# Listing:
☆ ☆ ☆ ☆ ☆

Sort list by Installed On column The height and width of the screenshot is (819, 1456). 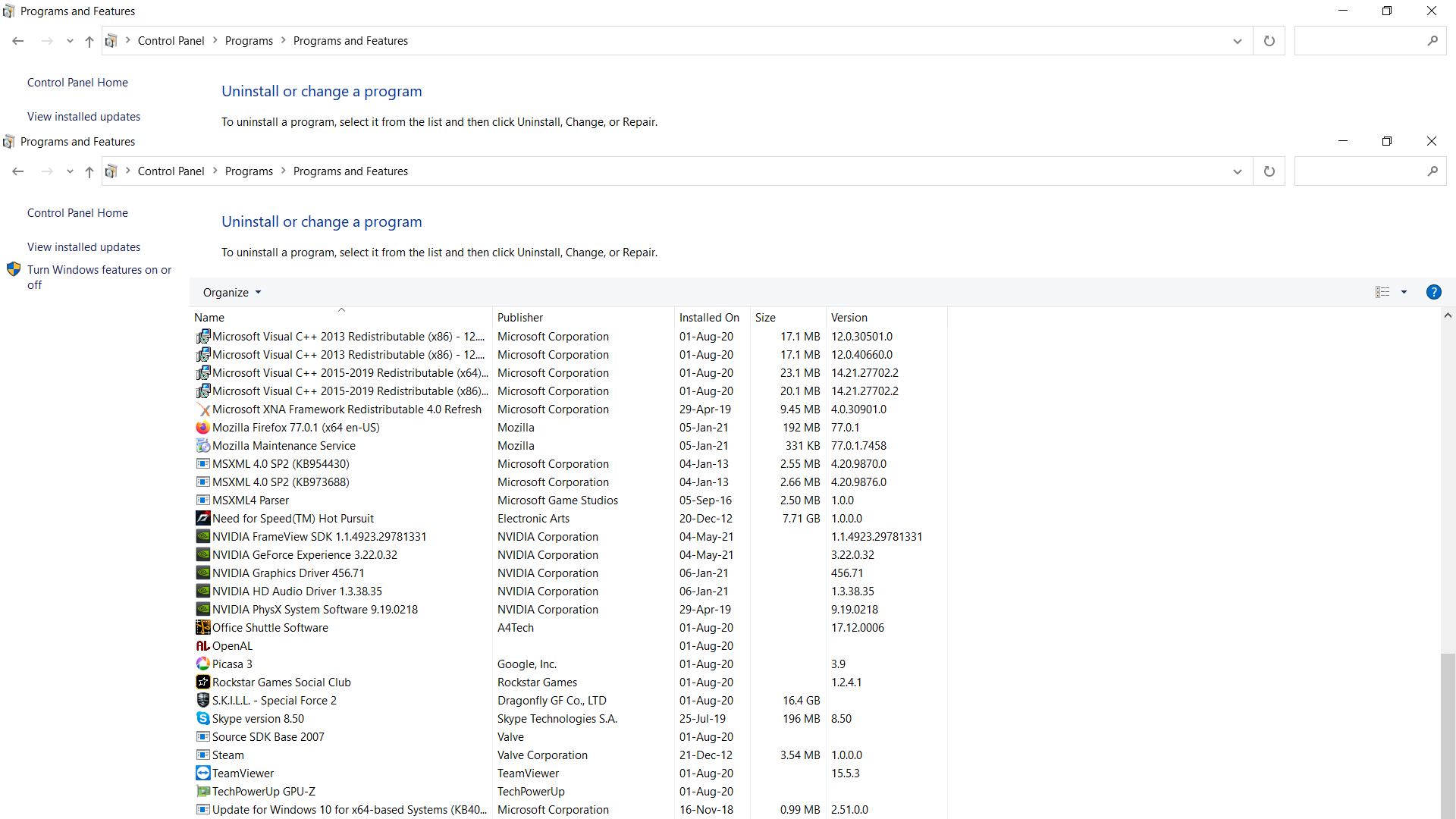coord(708,318)
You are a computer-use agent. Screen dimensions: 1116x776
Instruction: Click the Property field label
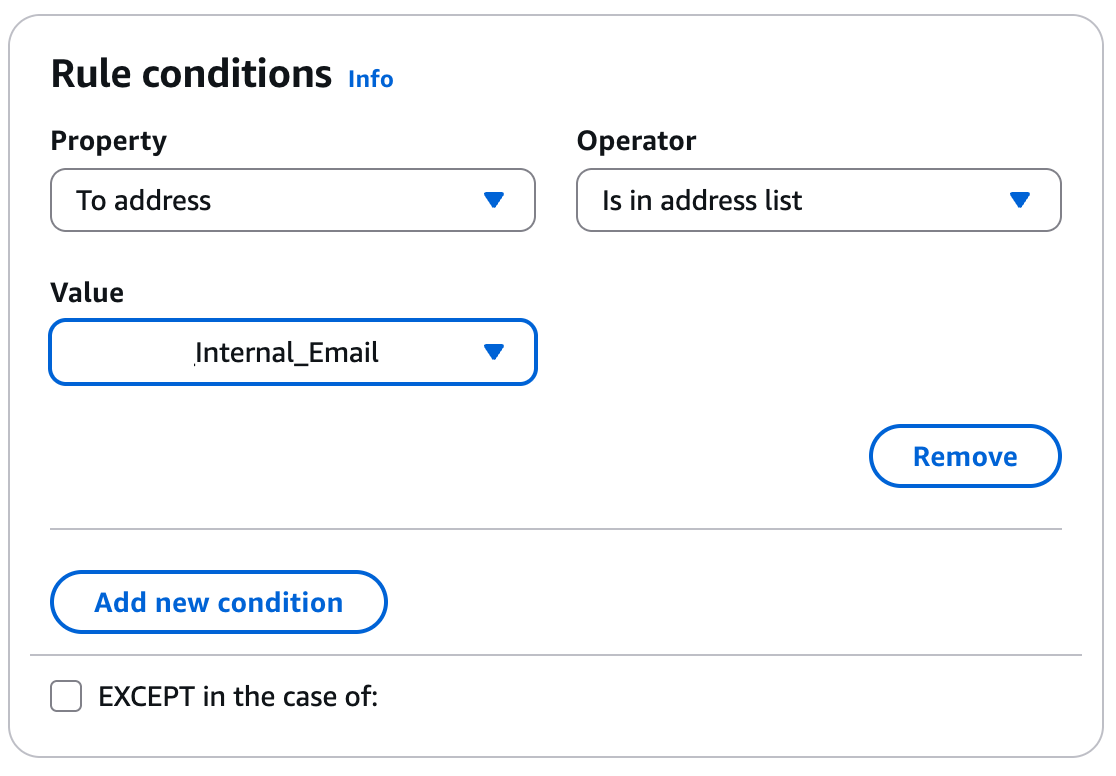pos(108,141)
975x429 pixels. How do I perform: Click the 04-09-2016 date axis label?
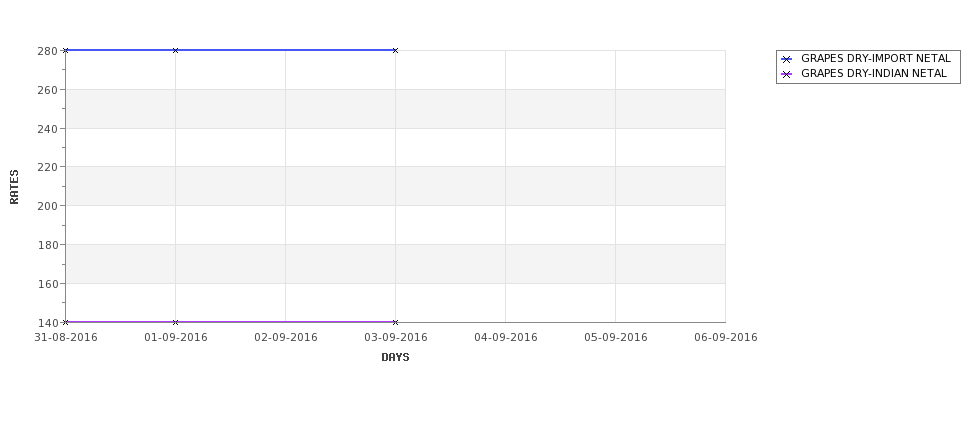(x=506, y=338)
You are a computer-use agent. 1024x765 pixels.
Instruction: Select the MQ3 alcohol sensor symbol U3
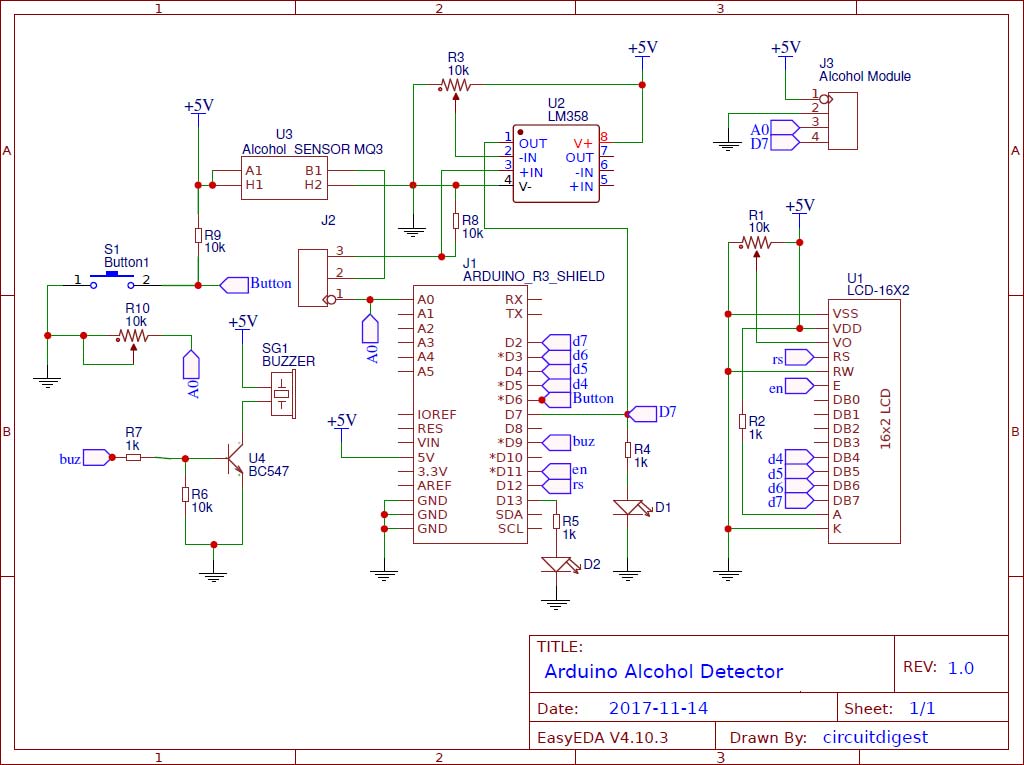[x=284, y=180]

☆ ☆ ☆ ☆ ☆

# Exercise description:
Can you rescale the lines from the one containing "You are a computer-use agent. 1024x765" through the end of the lines? Repeat each of them, requests included, but multiply every coordinate in the answers by 2.55 and round to whole numbers, halves up, and leave out the pictures.

# Solved exercise:
You are a computer-use agent. 1024x765 pixels.
Instruction: Select the MQ3 alcohol sensor symbol U3
[x=724, y=459]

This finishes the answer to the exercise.